■ Task
The answer must consist of every line in the records below that contains the string "icon".

(Records shown begins)

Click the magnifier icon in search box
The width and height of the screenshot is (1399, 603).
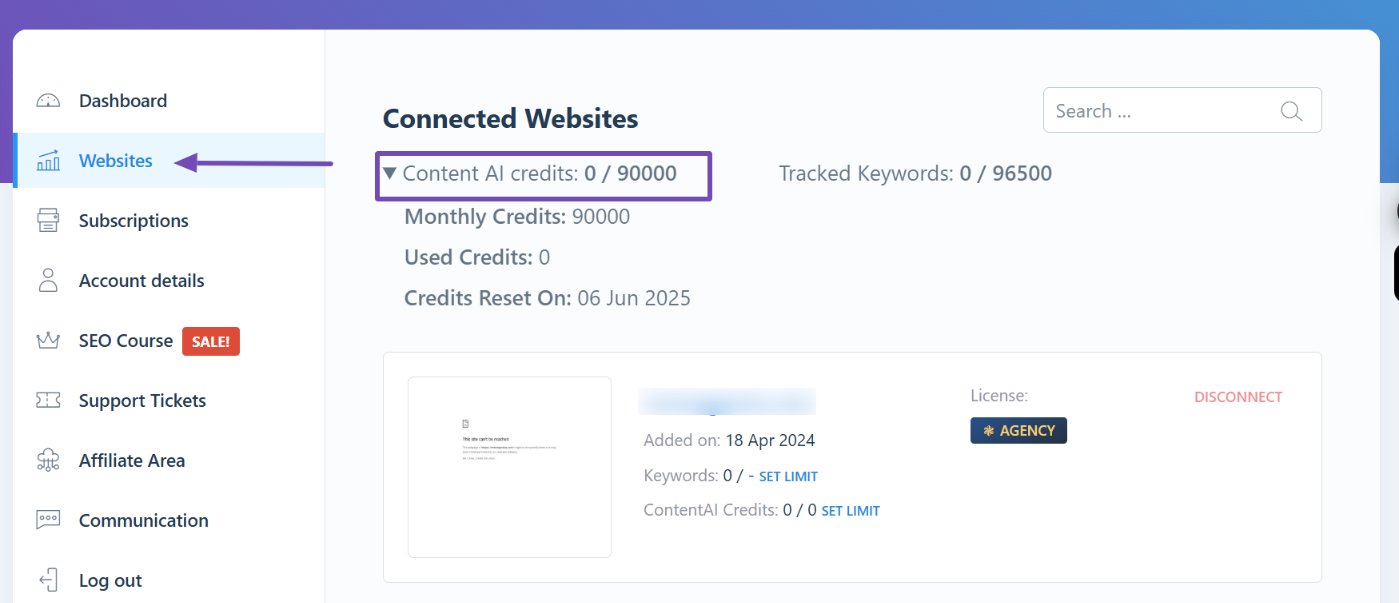1291,111
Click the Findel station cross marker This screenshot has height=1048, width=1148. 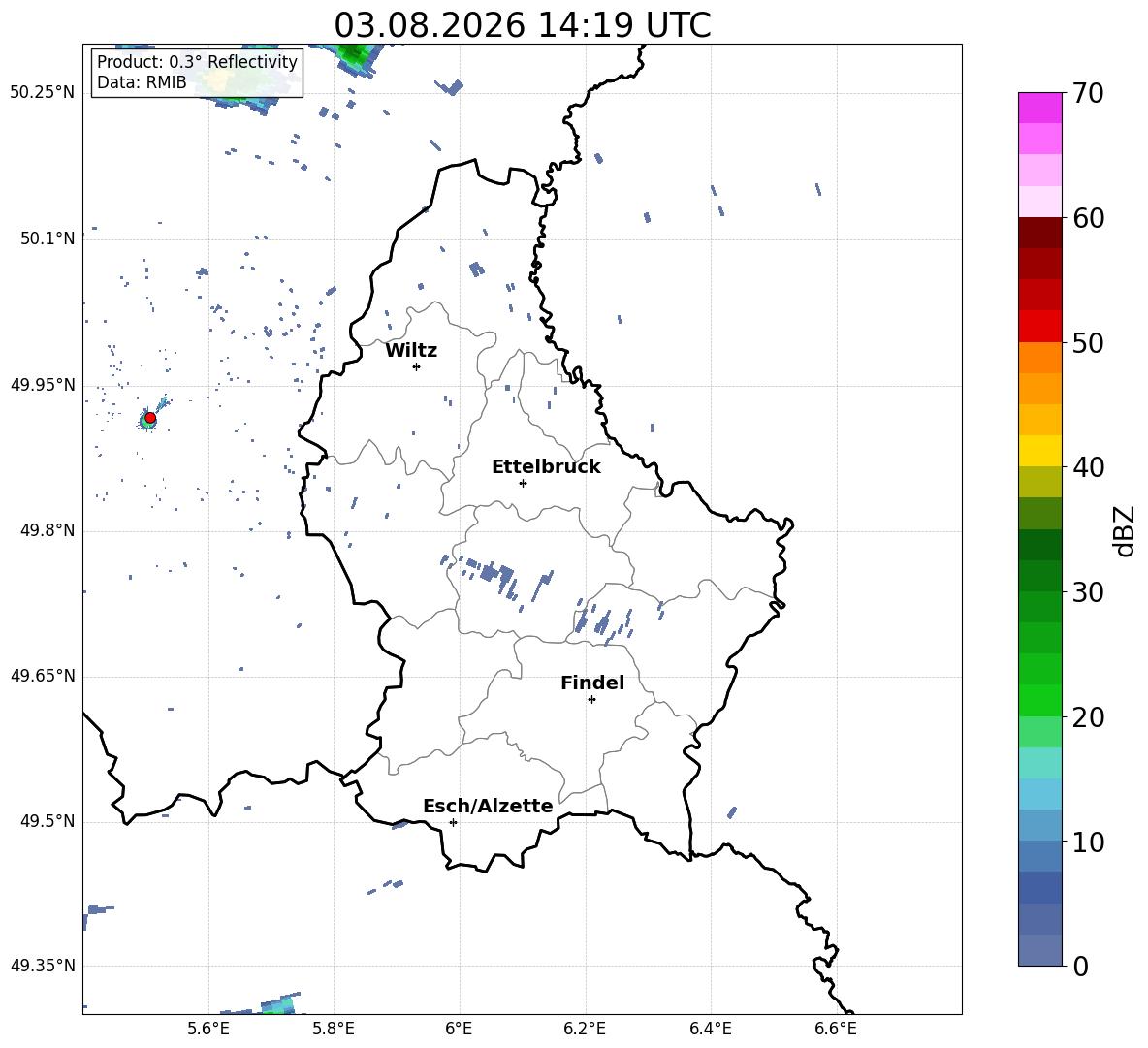click(592, 700)
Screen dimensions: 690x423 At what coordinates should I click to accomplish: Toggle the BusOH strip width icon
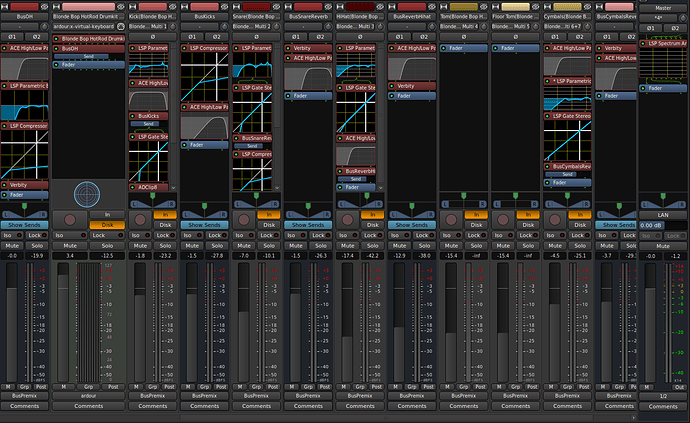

(Records shown ends)

■ Written response
Click the magnifier icon in search box
Screen dimensions: 690x423 At what coordinates should I click to accomplish: Toggle the BusOH strip width icon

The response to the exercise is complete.